As a youngster, our friend Steve Kennedy began shooting images of his Plainville Stadium heroes by sticking the lens of his camera through open spaces in the fence; this is one of those photos. Steve of-course later became one of the best racing photographers in New England recording the sport at a number of the regions top venues. One of the real heavy-hitters in the Connecticut Modified wars of seasons-past, John Anderson got his start wheeling rides like this at Plainville. Typical of the time (1971), his car featured a pre-war body and a stock production frame. It was an era in the sport when guys still built & designed their own rides in home garages and sometimes in backyards under the stars. Big-changes were on the horizon, and within a few seasons a car like became all-but obsolete. Enter the “professional” chassis builders, and the sport changed forever. (Steve Kennedy Photo).     

That's it for this week. Email me at:


(4 hours ago) steve said:

do you have any pics of bugsy and fred desarro


(22 hours ago) Dave Dykes said:

To you all, thank you for all of the positive comments as it means a great deal to me personally. As long as you guys continue to enjoy my scribblings & photos, Webmaster & friend Tom Ormsby and I will continue to do the site every week. It's you guys that allow me to have all of this fun!

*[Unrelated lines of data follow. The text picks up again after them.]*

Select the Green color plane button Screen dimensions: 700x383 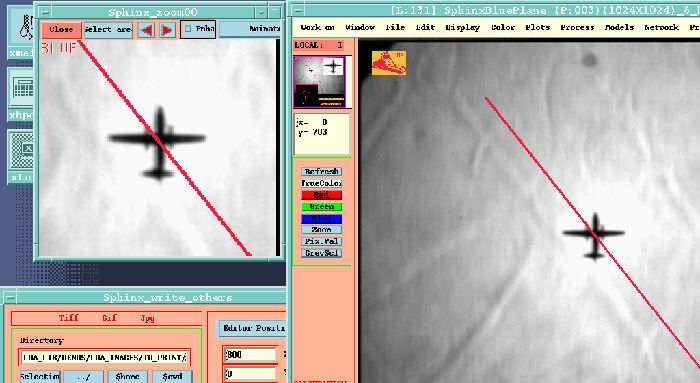click(321, 207)
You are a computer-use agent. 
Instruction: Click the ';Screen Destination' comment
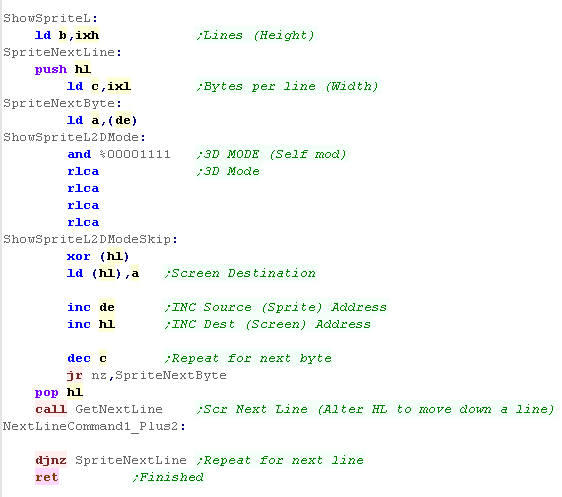click(240, 273)
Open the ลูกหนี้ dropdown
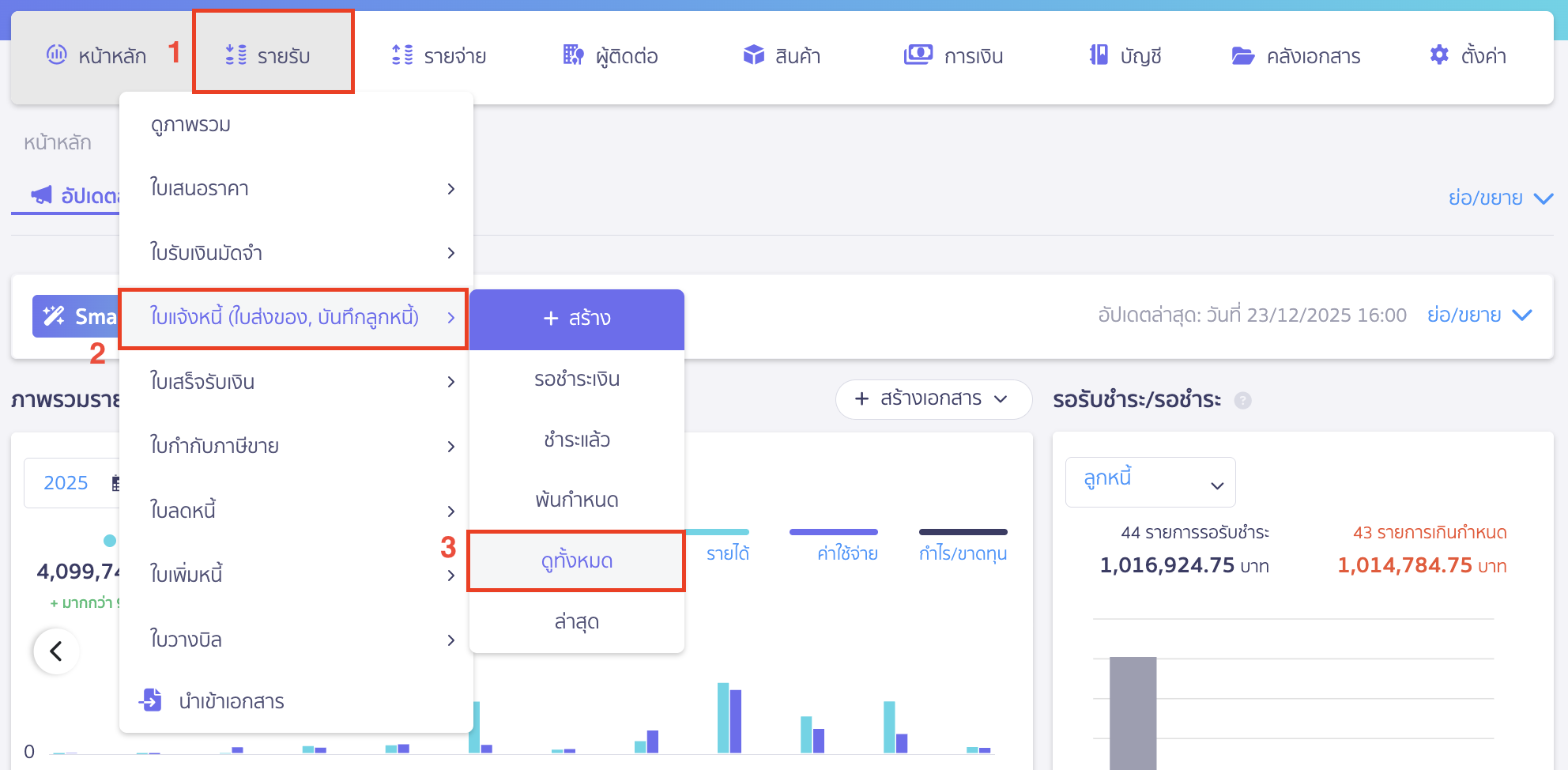 (x=1150, y=482)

(5 days ago) NELS WOHLSTROM said:



(5 days ago) Linda Watson said:

David, Another great issue of RTT, thanks for keeping the history of racing alive and well!!!


(5 days ago) Bill said:

I remember many coaches from Plainville including Jap's 00 and the Larson 74 which my dad drove and don't forget Dave Alkas's 54.


(5 days ago) jp said:

saw Ollie Silva race for many years at star speedway...he was very popular and allways smiling...he had to be one of the greatest drivers ever in new england...saw him win many races in cars that didn't look very hitech compared to the competition...he sure looked smooth in a racecar.


(6 days ago) Jack Van Delft said:

I think one of the last coaches to race at the Seekonk Speedway was driven by Don Hall in the early 60s!


(6 days ago) steve K said:

I still remember seeing Don Moon's Coach #9 sitting on the front straight awaiting a heat race at Plainville-it was our first trip to the track, April 1970!


(6 days ago) Nick Fontaine said:

Good to see some coach- bodied car on your page, these car are forgotten and they played a big part when all the coupes were around. The Coach my father loved the best!